§ **ACTION ITEM**:
Whenever a line in this data holds the word "button", report that line in full.

§ **INFORMATION SHOWN**:
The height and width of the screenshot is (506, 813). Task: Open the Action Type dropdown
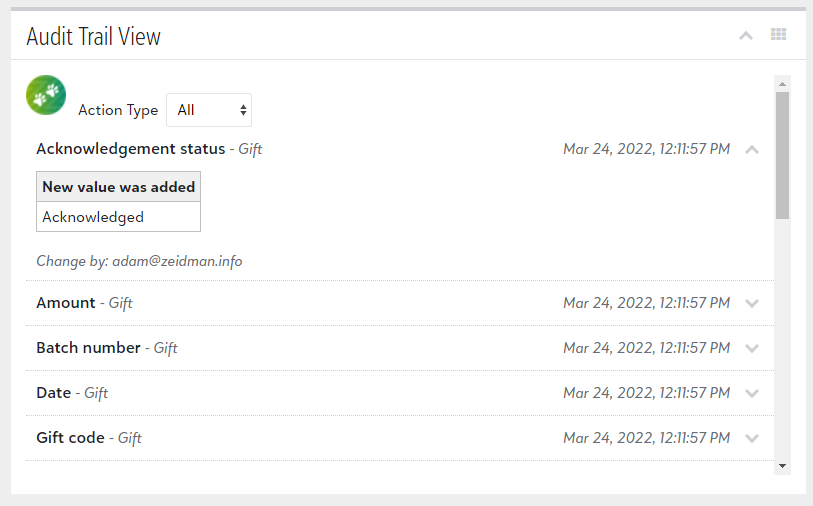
...
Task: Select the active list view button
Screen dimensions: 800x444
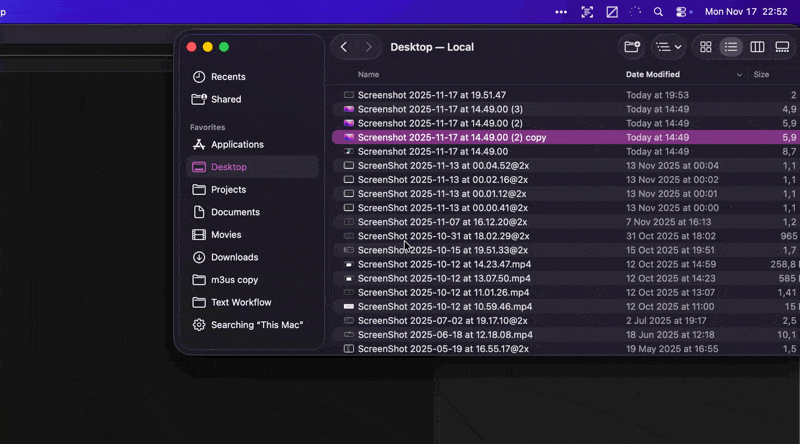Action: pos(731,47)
...
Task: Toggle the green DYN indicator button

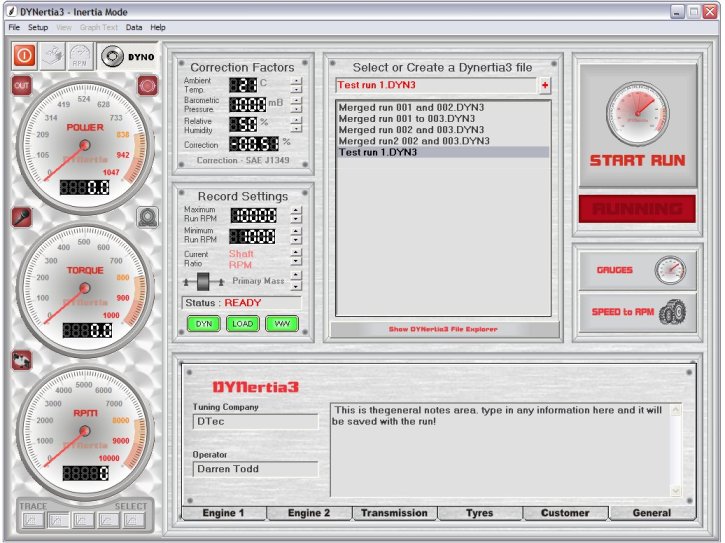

§ **RESPONSE FOR THIS EXERCISE**:
Task: Select the active list view button
Task: Toggle the green DYN indicator button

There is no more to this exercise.